_FRAGMENTO_
######

Con todo, la observancia de la legislación mencionada arriba nunca resultó del todo satisfactoria. Más todavía, desde el inicio de la monarquía —y con ella, de la expansión urbana— el aumento de la brecha socioeconómica crece: junto al rey, y con él, la clase militar, la burocracia, la aristocracia urbana, los sacerdotes del templo y los notables, aparece el pueblo sencillo, el así llamado pueblo de la tierra: los am ham’hares. La protesta de los profetas en relación con la desigualdad creciente más que factor de cambio real, queda como testimonio de la burla franca a la voluntad de Yahvé, pero también y sobre todo como motivo de esperanza y estímulo de la memoria histórica que, para el tiempo de Jesús, cobra una dimensión de expectativa harto efervescente. Y es que a partir de la ocupación romana de Palestina en 63 a.C. la concentración de la tierra en manos de unos pocos latifundistas va in crescendo con el correlato del surgimiento de una clase desposeída y reducida, en el mejor de los casos, a la venta de su fuerza de trabajo como jornaleros y, en el peor, hundida en la mendicidad pasando por la posibilidad —más que atractiva— de unirse a las filas de los zelotas.

######

_EXTRACTOS DE DATOS_
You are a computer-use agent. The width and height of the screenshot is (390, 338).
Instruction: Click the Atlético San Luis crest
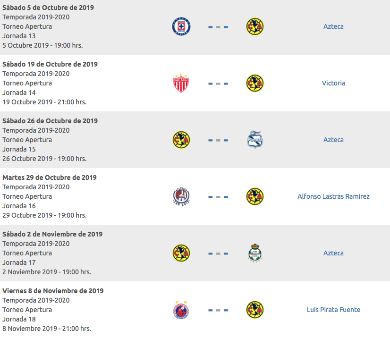click(181, 196)
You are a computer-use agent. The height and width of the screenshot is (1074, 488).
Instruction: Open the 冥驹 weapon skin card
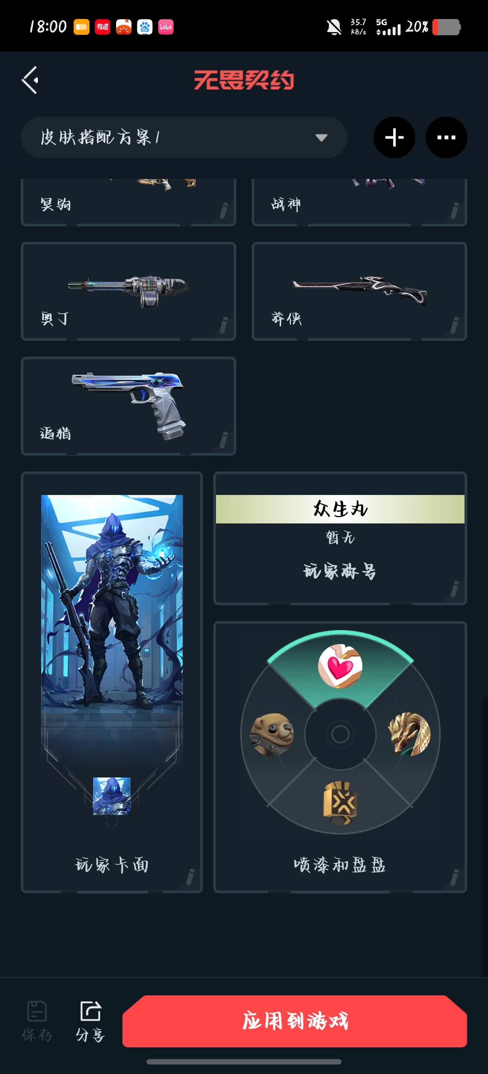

######

_EJERCICIO_
Contesta estas preguntas según el fragmento:
(a) ¿Con qué nombre se conoce al pueblo sencillo que aparece junto al rey?
(b) ¿En qué año comenzó la ocupación romana de Palestina?
(c) En el mejor de los casos, ¿a qué queda reducida la clase desposeída?

_RESPUESTA_
(a) Se le llama el pueblo de la tierra, los am ham’hares.
(b) Comenzó en el 63 a.C.
(c) Queda reducida a la venta de su fuerza de trabajo como jornaleros.